Source passage ::
····················

They’re rolling in the aisles at the Roundabout, where Noises Off is having a rollicking revival under Jeremy Herrin’s expert direction.

 

Michael Frayn’s rousing send-up of the theatre and its rituals offers the double pleasure of a farce-within-a-farce. A regional company is touring the remote English provinces with a second-rate sex comedy called “Nothing On,” set on a typical country estate. Frayn treats us to three acts of their antics – a technical rehearsal, a glimpse of back-stage mayhem, and a return visit after three months.

····················

Data extract ::

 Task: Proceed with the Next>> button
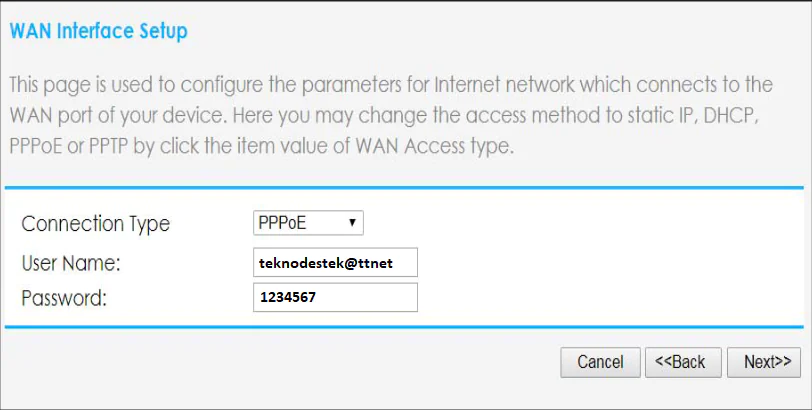[767, 362]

····················

Instruction :: Copy the passage on the Noises Off revival word for word, everything from "They’re rolling in" down to "after three months.".

Output for this exercise ::
They’re rolling in the aisles at the Roundabout, where Noises Off is having a rollicking revival under Jeremy Herrin’s expert direction.

 

Michael Frayn’s rousing send-up of the theatre and its rituals offers the double pleasure of a farce-within-a-farce. A regional company is touring the remote English provinces with a second-rate sex comedy called “Nothing On,” set on a typical country estate. Frayn treats us to three acts of their antics – a technical rehearsal, a glimpse of back-stage mayhem, and a return visit after three months.